*Task goal*
Transcribe exactly, and only, the lines from the one containing "Task: Click into" through the end of the entries below, leaving the pictures out.

• • • • •

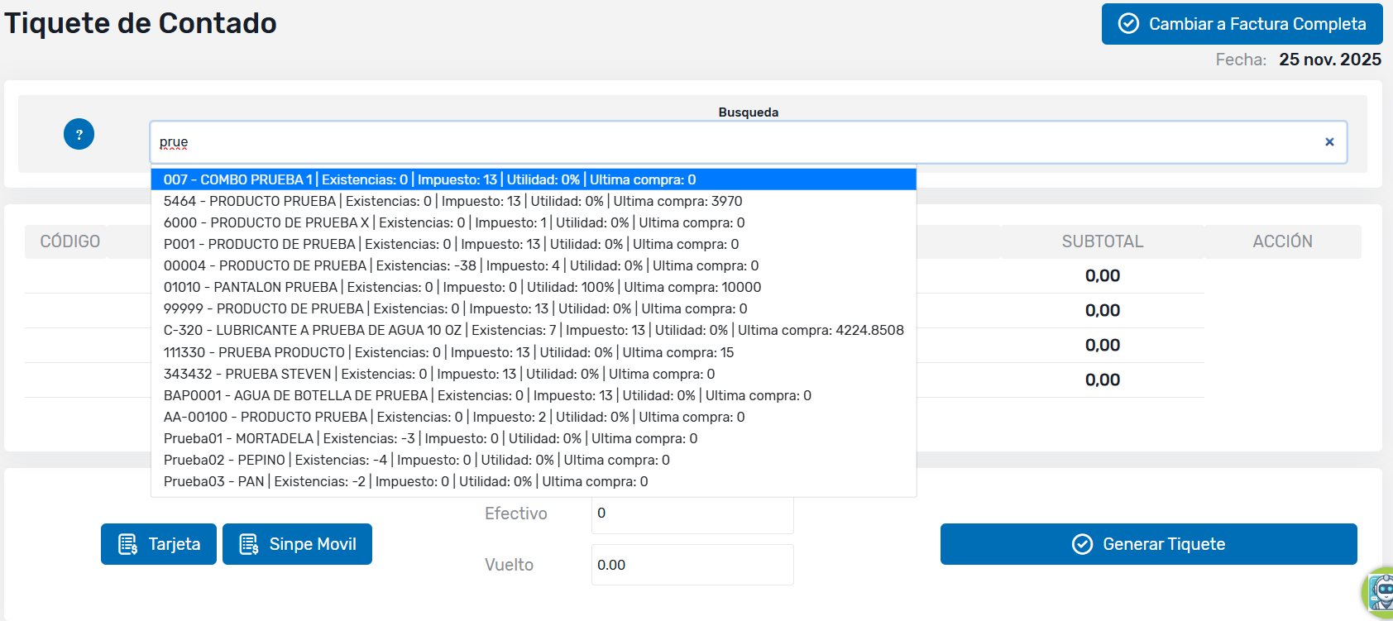Click the blue question mark help icon
The image size is (1393, 621).
point(79,134)
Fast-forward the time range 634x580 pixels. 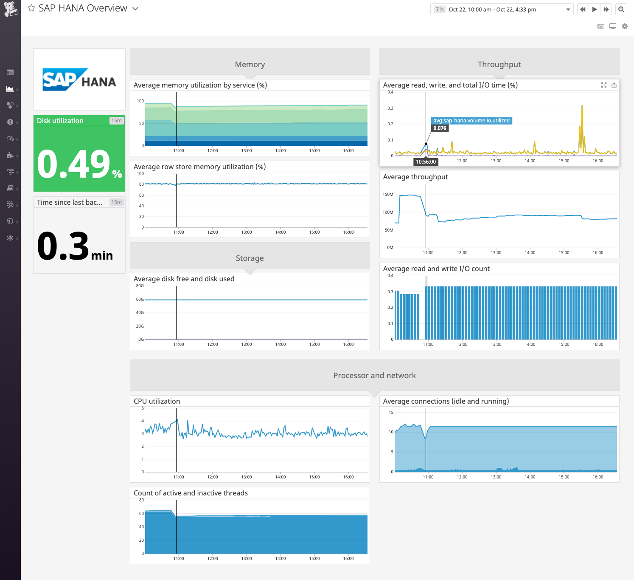pyautogui.click(x=606, y=9)
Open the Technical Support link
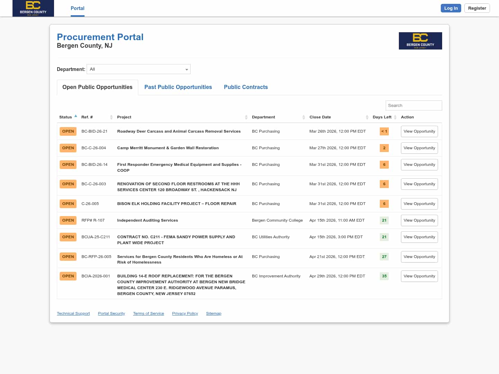 pos(73,313)
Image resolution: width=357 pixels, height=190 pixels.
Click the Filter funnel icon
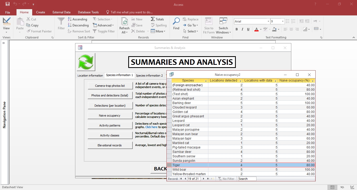click(x=61, y=21)
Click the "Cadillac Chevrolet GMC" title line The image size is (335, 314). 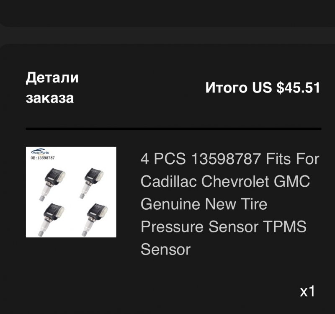pos(225,182)
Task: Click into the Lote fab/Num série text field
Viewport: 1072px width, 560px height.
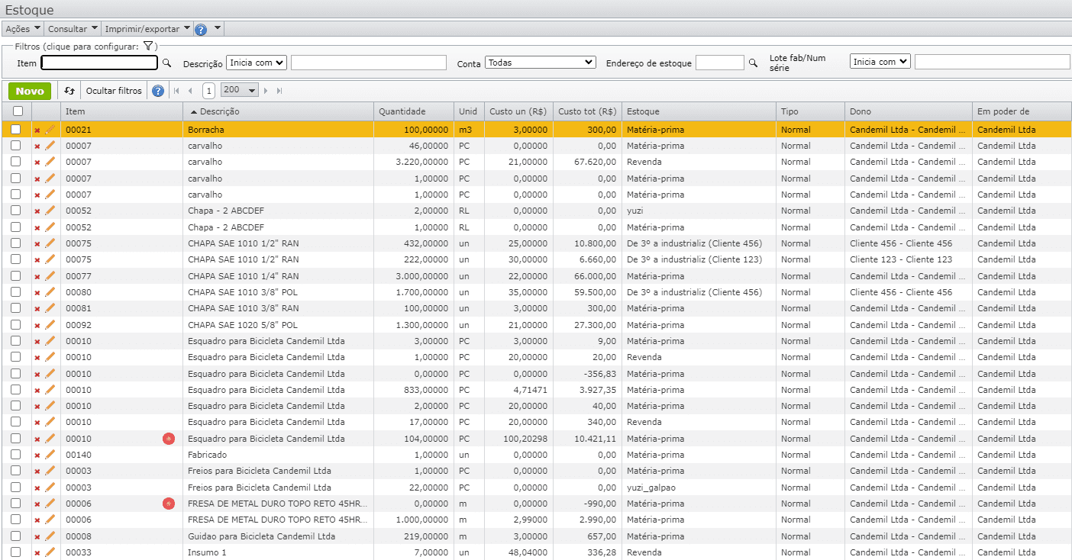Action: coord(992,62)
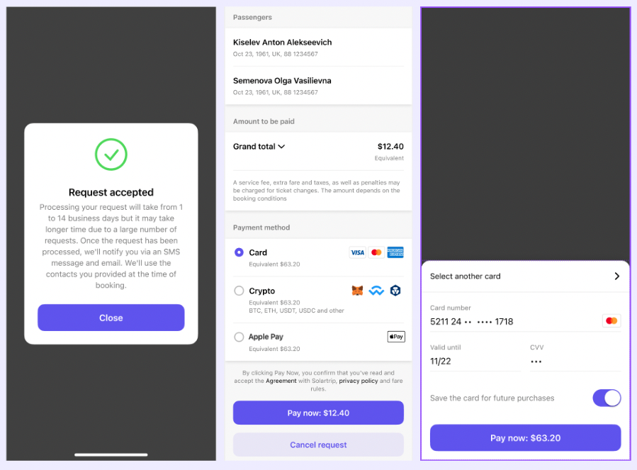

• • • • •

*Answer to this task*
Task: Click into the Lote fab/Num série text field
Viewport: 1072px width, 560px height.
Action: coord(992,62)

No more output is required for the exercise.